Ein dicker Junge in der Werbung

Der St.Galler Noah Demirci mischt «Made in St.Gallen» auf: «Lube-X» umfasst witzige Werbeclips für ein fiktives Produkt, welches das problematische Leben eines überdurchschnittlich grossen und dicken Jungen in dessen viel zu kleiner Welt verbessern soll. Demirci hat an der Hochschule Luzern (HSLU) Animation studiert.

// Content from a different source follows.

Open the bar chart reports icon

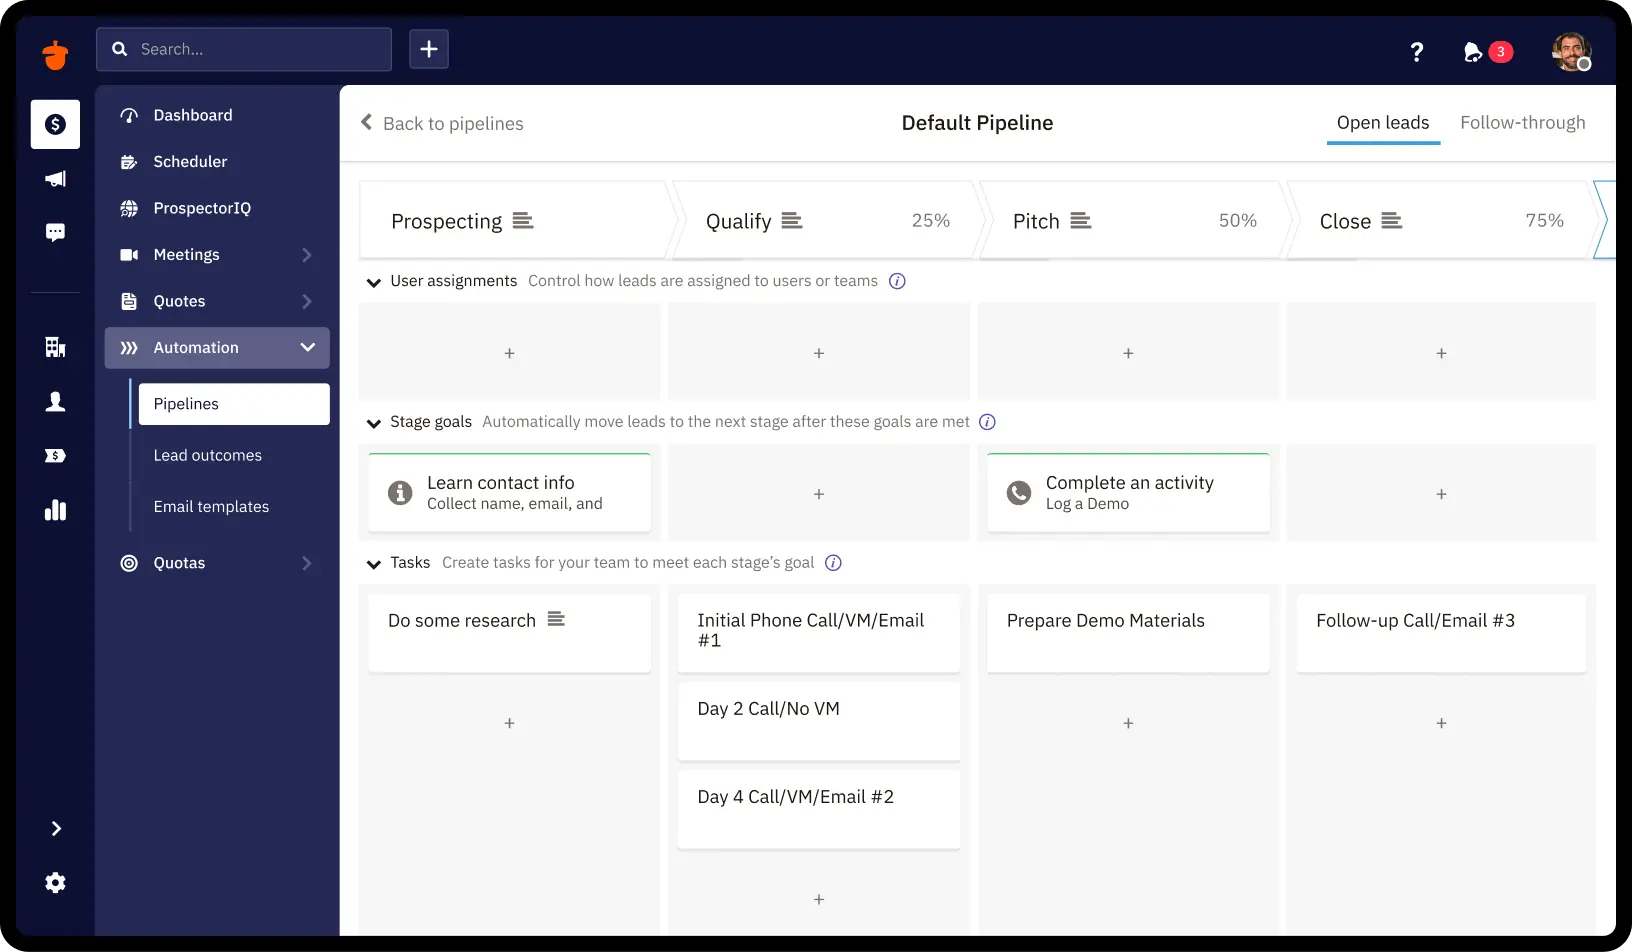[x=55, y=510]
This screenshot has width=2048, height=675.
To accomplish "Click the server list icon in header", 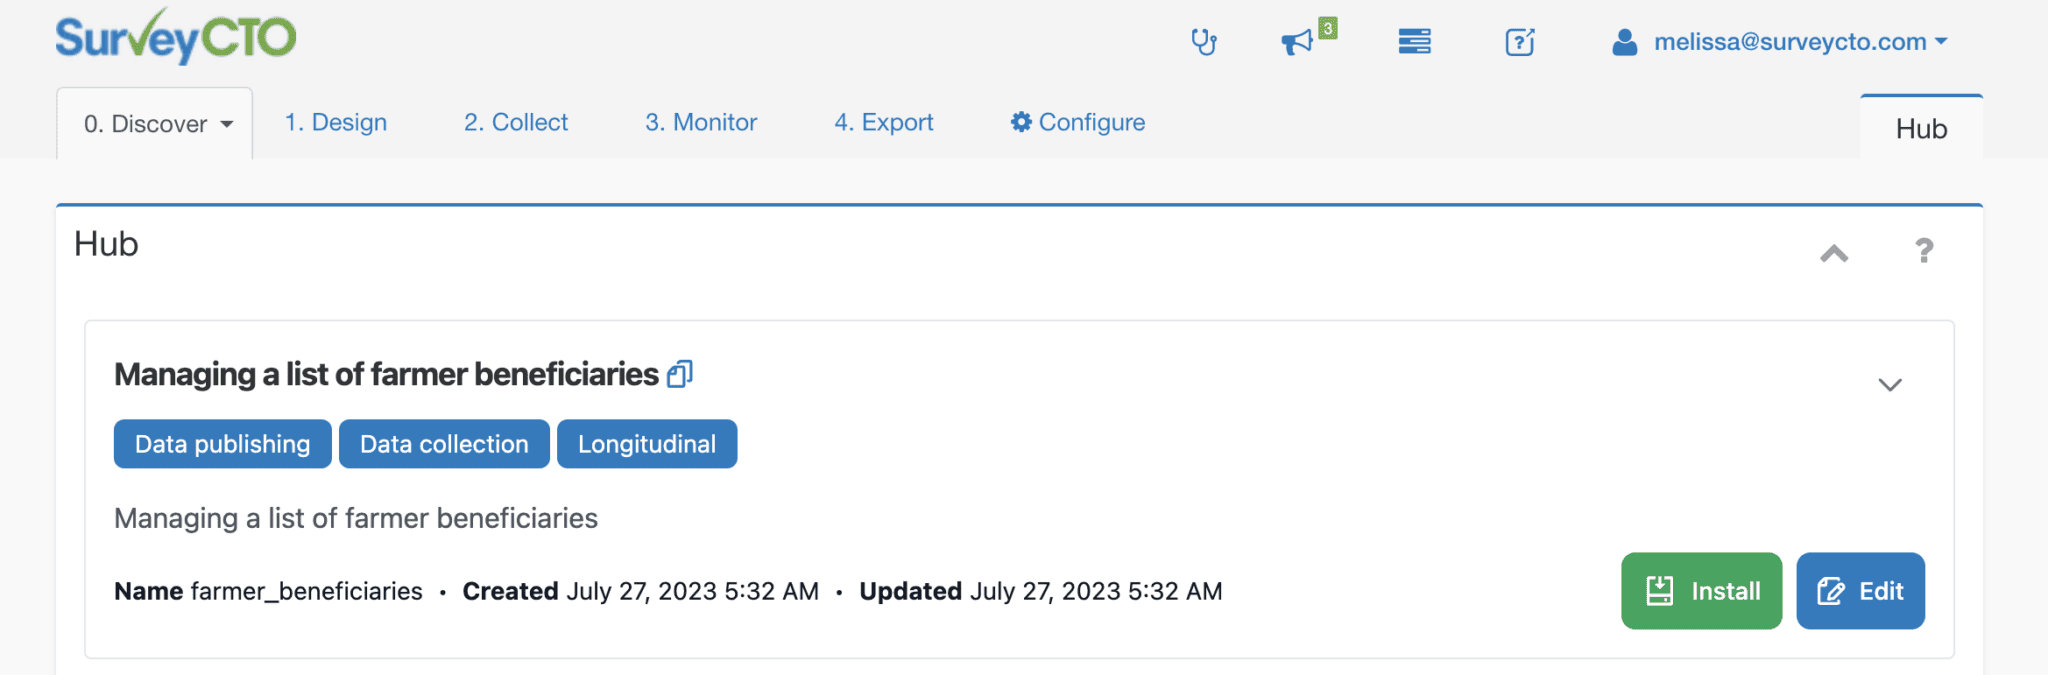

Der grosse und dicke Junge in «Lube-X». (Still: wiki.animation.hslu.ch)

Auf «Made in St.Gallen» folgen vier weitere Blöcke: Gezeigt werden die erfolgreichsten Titel der Schweiz aus dem Jahr 2016 sowie Kurzfilme zu dem Themen Familie, Frankreich und Sexualität. «Ich denke, das Programm ist sehr abwechslungsreich und unterhaltsam», sagt Stefan Staub. Zwischen den einzelnen Filmen gebe es kurze Pausen, um das Gesehene zu verarbeiten und sich darüber auszutauschen.

Senioren und die Digitalisierung

«Das, was am stärksten bewegt, bleibt am Ende hängen», sagt der Programmverantwortliche. In Bern sei beispielsweise «Digital Immigrants» von den Schweizer Filmemachern Dennis Stauffer und Norbert Kottmann sehr gut angekommen. Der 21-minütige Streifen dokumentiert Senioren, die den Anschluss ans digitale Zeitalter nicht verpassen möchten.

Senioren in «Digital Immigrants». (Still: digital-immigrants.ch)

Senioren in «Digital Immigrants». (Still: digital-immigrants.ch)

Kondensiert und intensiv

Warum Kurzfilme (manchmal) besser sind als Zweistünder? «Meiner Meinung nach schaffen es Kurzfilme, eine Geschichte in stark verdichteter Form zu erzählen. Sie sind emotional oftmals stärker als längere Filme», sagt Stefan Staub. Kurzfilme seien wie Gedichte im Vergleich zu langen Texten – kondensiert und intensiv.

Der Trailer zur Kurzfilmnacht-Tour 2017:

 

Die beiden identischen Kurzfilmnächte finden am Freitag, 21. April, und Samstag, 22. April, jeweils ab 19 Uhr im Kinok in der Lokremise St.Gallen statt. Tickets kannst du über das Kinok beziehen. Der ganze Abend kostet 28 Franken.